▸ **Your task**
Turn every line of the items below into a JSON list of strings, with one string per line and no blank lines.

==========

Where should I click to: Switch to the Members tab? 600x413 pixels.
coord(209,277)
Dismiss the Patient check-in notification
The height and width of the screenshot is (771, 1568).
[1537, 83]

==========

▸ **Solution to this problem**
[
  "Where should I click to: Switch to the Members tab? 600x413 pixels.",
  "coord(209,277)",
  "Dismiss the Patient check-in notification",
  "The height and width of the screenshot is (771, 1568).",
  "[1537, 83]"
]